Study links gut hormone to Parkinson’s dementia

A team of researchers headed by Swansea University has discovered that a gut hormone, called ghrelin, is a crucial regulator of new nerve cells that form in the adult brain. The findings could lead to the development of novel drugs for treating dementia in patients affected by Parkinson’s disease.

Parkinsons Disease

Image Credit: Kotcha K/Shutterstock.com

Blood-borne factors, like hormones, control the process of the formation of brain cells—called neurogenesis—and also regulate cognition in adult mammals.

The researchers focused on acyl-ghrelin (AG), the gut hormone known to support the formation of brain cells. A structural modification of the hormone leads to two distinct forms—unacylated-ghrelin (UAG) and AG.

Headed by Dr. Jeff Davies from Swansea University Medical School, the researchers examined both UAG and AG to study their respective influences over the formation of brain cells.

The study is relevant to Parkinson’s disease because of a large number of people affected by this disease experience dementia, which is associated with a loss of new nerve cells in the brain. This loss results in reduced connectivity of nerve cells, which plays a crucial role in controlling memory function.

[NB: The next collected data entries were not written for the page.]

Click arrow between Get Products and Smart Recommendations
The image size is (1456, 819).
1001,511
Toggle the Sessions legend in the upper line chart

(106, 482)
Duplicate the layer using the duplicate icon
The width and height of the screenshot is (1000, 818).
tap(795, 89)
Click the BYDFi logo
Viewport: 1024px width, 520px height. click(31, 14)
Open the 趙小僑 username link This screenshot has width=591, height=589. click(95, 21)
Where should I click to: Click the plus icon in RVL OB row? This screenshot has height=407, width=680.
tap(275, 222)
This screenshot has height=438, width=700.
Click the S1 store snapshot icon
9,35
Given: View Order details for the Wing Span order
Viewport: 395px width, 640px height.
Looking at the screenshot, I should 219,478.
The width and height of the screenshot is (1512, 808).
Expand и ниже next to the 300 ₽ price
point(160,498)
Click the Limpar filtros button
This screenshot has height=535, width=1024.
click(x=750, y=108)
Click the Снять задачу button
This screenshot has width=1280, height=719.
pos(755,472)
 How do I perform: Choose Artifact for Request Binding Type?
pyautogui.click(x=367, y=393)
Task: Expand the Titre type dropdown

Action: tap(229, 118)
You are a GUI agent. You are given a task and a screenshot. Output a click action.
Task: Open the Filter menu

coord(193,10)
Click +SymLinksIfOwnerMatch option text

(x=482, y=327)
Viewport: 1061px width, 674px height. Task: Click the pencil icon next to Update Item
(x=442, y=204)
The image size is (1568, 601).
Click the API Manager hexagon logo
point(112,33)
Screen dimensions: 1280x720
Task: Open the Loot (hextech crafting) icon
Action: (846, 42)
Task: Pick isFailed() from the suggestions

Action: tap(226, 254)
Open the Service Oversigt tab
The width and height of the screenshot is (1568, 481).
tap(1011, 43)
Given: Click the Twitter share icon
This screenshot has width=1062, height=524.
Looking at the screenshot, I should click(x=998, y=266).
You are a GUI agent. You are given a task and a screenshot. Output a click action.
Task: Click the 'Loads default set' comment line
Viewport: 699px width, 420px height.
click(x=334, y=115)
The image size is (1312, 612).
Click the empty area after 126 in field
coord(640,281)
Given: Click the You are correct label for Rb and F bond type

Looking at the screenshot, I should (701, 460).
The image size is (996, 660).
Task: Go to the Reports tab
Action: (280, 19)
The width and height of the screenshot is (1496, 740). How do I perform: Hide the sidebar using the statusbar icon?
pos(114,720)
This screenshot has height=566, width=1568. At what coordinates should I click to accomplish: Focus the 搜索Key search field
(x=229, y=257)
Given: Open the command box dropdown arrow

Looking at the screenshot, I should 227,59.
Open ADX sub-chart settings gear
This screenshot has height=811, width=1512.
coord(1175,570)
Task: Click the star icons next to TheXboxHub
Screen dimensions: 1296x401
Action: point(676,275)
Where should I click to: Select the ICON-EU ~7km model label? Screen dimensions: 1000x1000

The major overall findings of the researchers were:

  • The UAG form of ghrelin decreases the formation of nerve cells and impairs memory function
  • People diagnosed with Parkinson’s disease dementia have a decreased ratio of AG: UAG in their blood

Our work highlights the crucial role of ghrelin as a regulator of new nerve cells in the adult brain, and the damaging effect of the UAG form specifically. This hormone represents an important target for new drug research, which could lead ultimately to better treatment for people with Parkinson’s.”

Dr Jeff Davies, Lead Researcher, Swansea University Medical School

Dr. Davies continued, “Our findings show that the AG: UAG ratio could also serve as a biomarker, allowing earlier identification of dementia in people with Parkinson’s disease.”

The research team included colleagues from Newcastle University in the United Kingdom and Monash University in Australia. They investigated the function of UAG and AG in the brain and also compared the blood collected from patients with Parkinson’s disease and diagnosed with dementia with patients who have cognitively intact PD and also with a control group.

The researchers found:

  • AG helped reverse impairments in spatial memory
  • Higher concentrations of UAG, using both genetic and pharmacological techniques, decreased brain plasticity and hippocampal neurogenesis
  • UAG inhibits the process of brain cell formation induced by AG
  • Parkinson’s patients diagnosed with dementia were the only one among the three patient groups examined to exhibit a reduced ratio of AG: UAG in their blood

The study was published in the Cell Reports Medicine journal.

Source:
Journal reference:

Hornsby, A. K. E., et al. (2020) Unacylated-Ghrelin Impairs Hippocampal Neurogenesis and Memory in Mice and Is Altered in Parkinson’s Dementia in Humans. Cell Reports Medicine. doi.org/10.1016/j.xcrm.2020.100120.